総務省は、スマホ端末の過度な値引き販売を続けていたとして、携帯大手3社を行政処分した。
問題点を整理する。
端末の値引き販売そのものに違法性があるとは思えない。値引きすることによって新規の顧客を増やすという販売戦略は許される。既存顧客との公平が保たれているか否かが問題となる。端末の「実質0円」は端末の代金を分割して月額料金に上乗せしながら(と言うか上乗せした振りをしながら)上乗せ額相当額を一定期間値引きすることによって実現している。

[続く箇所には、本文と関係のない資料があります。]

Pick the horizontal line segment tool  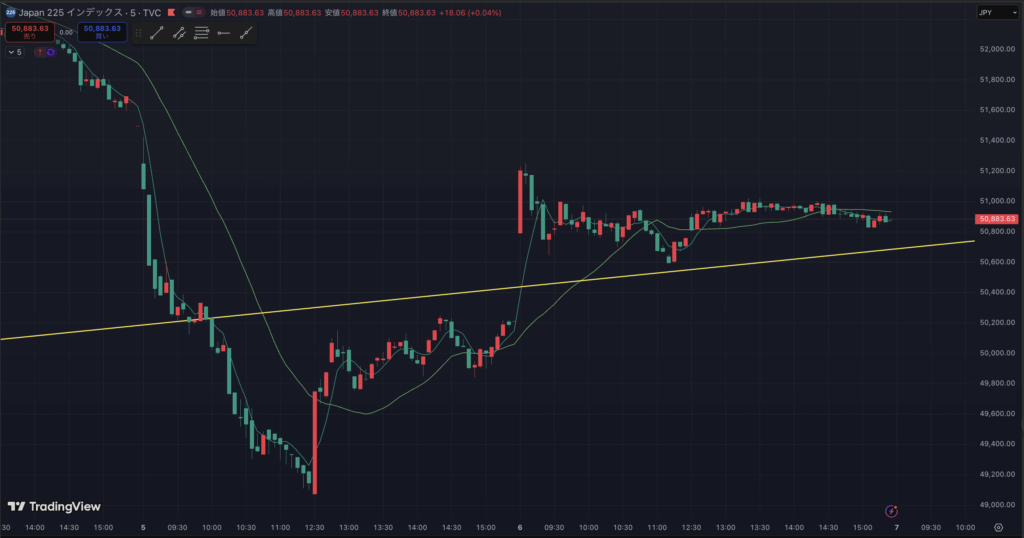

一方で既存の顧客の月額料金は値引きされていない。多くの業界では、長期の顧客を料金面で優遇する商慣習は存在しているしそれは許される。新規の顧客の料金のみが優遇されて既存顧客の料金が優遇されない場合は、既存顧客は「ふざけるな。」と考えて解約して他社に移る。ところが、各社とも料金体系を極めて判り難くしているので、解約する既存顧客は少ない。家族で同じキャリアと契約している場合は解約するデメリットが大きいこともある。
他社からの乗り換えは更に優遇される。若い独身者の中にはキャリアの乗り換えを繰り返して、2年毎に新型の端末を手に入れている人達もいる。
最大の問題点は既存顧客と新規顧客の間の不平等だ。